Figure 26 slices only through the main olfactory bulb.  On the morning of E15, most main bulb mitral cells are labeled; several are unlabeled, but they are not always in a superficial position.  Between E21 and P5 the mitral cell layer occupies a larger circumference and a much longer anteroposterior space in the forebrain.  That growth pattern stretches out the mitral cell layer so that the older superficial mitral cells generated before E15 and still superficial on E21 are now adjacent to labeled cells that were generated on or after E15 by P5.  Approximately 20% of the mitral cell population is generated on or before E14 (Bayer, 1983, Exp. Br. Res. 30:329-340).
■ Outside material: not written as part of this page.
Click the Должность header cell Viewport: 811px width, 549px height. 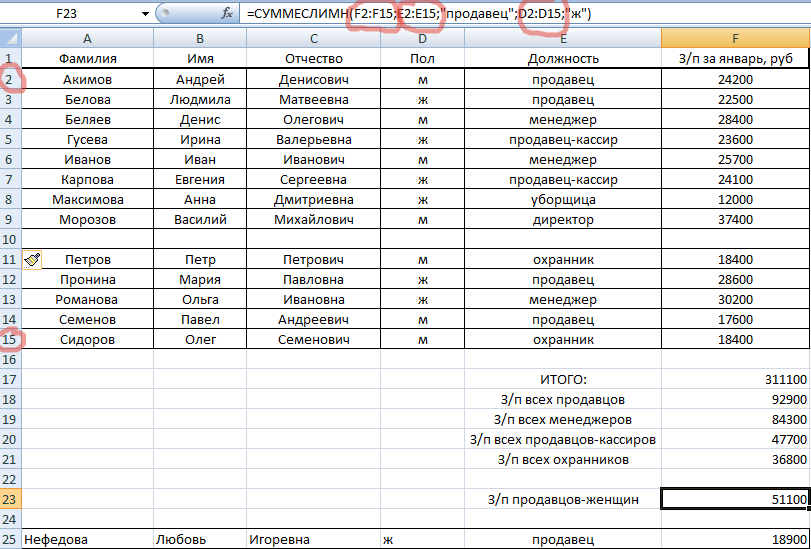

Note the lack of heavily labeled cells in the internal plexiform layer compared to the E21 specimen in Figure 25; that indicates that few to no mitral cells are still migrating on P5.  The granule cells themselves are lightly labeled with extensive label dilution; they will be generated much later.  The immature cells in the core of the olfactory bulb and in the presumptive rostral migratory stream all appear to be unlabeled, but that is because of extensive label dilution.  Thus, on the morning of E15, most main bulb neuronal populations are still proliferating in their respective germinal matrices.